### Material for this exercise

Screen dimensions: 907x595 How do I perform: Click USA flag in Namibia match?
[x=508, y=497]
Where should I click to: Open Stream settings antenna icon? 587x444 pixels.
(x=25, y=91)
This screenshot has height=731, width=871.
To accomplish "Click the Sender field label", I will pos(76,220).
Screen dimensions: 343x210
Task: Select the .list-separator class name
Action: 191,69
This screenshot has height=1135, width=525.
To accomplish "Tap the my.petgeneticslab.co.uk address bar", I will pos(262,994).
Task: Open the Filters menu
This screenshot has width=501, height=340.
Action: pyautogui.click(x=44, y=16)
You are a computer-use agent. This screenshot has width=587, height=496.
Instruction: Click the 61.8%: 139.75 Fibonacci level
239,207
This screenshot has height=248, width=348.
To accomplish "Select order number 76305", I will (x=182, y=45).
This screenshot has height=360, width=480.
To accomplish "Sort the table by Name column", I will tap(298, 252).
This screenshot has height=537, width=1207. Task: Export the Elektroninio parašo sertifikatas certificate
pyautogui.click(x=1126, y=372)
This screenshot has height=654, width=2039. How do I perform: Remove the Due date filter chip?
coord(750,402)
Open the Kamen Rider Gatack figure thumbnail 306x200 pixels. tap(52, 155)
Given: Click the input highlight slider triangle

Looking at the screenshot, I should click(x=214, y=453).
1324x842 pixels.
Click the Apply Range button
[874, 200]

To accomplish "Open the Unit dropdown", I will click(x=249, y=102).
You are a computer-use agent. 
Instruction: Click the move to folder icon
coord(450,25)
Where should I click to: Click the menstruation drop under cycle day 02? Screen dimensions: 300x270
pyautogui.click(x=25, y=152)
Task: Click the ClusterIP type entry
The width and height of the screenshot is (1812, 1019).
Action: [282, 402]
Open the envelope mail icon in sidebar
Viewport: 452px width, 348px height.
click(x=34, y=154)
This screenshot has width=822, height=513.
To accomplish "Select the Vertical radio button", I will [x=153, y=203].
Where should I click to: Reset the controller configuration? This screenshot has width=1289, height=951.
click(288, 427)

### Directions for this task
Find each line in the records that contains the word "Where" and copy those lines out in full.

### Written solution
Where should I click to: Open Stream settings antenna icon? 587x444 pixels.
Where should I click to: Click the menstruation drop under cycle day 02? Screen dimensions: 300x270
Where should I click to: Reset the controller configuration? This screenshot has width=1289, height=951.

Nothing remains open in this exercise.